Despite the support for certification, there continues to be a lack of outcomes data explicitly linked to board-certified pharmacists. Previous research correlates clinical pharmacy services with decreased mortality; however, it is not known whether board-certified pharmacists improve patient outcomes.13–16 For AQCV pharmacists in particular, the requirements to obtain certification are specifically outlined and necessitate achievements in patient care, research, education, and advancement of the profession. Pharmacists meeting these requirements and achieving subsequent credentialing arguably display strong individual attributes as pharmacy practitioners. These attributes, however, may not be utilized in practice depending on the hospital environment, pharmacy workflow, and vision of a pharmacist's role at each respective hospital. For example, order verification is not one of the 5 core clinical pharmacy services associated with favorable health outcomes, yet approximately one-half of AQCV pharmacists who responded to this survey routinely perform this task. 17 In contrast, medication history taking/reconciliation and collaborative practice agreements are among the core clinical pharmacy services but were performed by a minority of respondents to this survey. Further research is needed to determine whether these differences in practice between AQCV and non-AQCV pharmacists result in differences in patient care and health outcomes.
Limitations
This study has the limitations of a survey design. Responses were assumed to be truthful and representative of the hospital practices in the medical cardiology area. It was also assumed the respondents understood the questions asked. The analysis is based on a 41.2% response rate with a higher relative response rate from AQCV than non-AQCV hospitals, thus there is the possibility of nonresponse bias. We attempted to account for this by sending a reminder e-mail 2 weeks after the initial survey.

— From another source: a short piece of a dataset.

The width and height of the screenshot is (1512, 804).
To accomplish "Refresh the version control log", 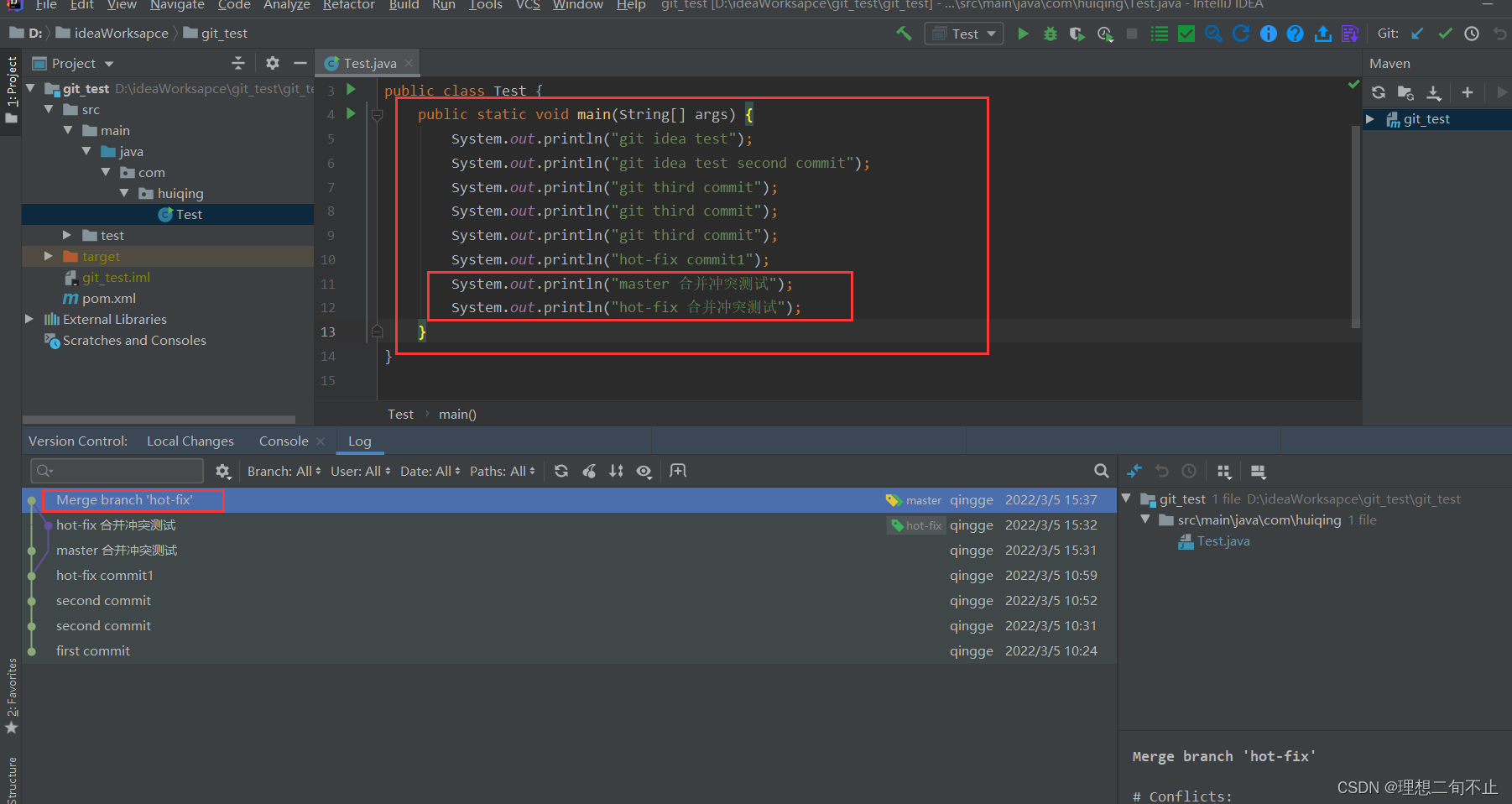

The differences seen in administrative functions could be a function of selection bias. Again, we attempted to account for this by controlling hospital characteristics; however, individual characteristics could not be precisely matched.
Conclusion
Differences exist between AQCV and non-AQCV pharmacists working in the medical cardiology area in terms of practice patterns, and this may play a role in patient outcomes. Further research should focus on determining whether AQCV improves patient outcomes and delineate what specific tasks performed by pharmacists improve outcomes in inpatient medical cardiology patients.
Footnotes
Acknowledgments
The authors have no conflicts of interest.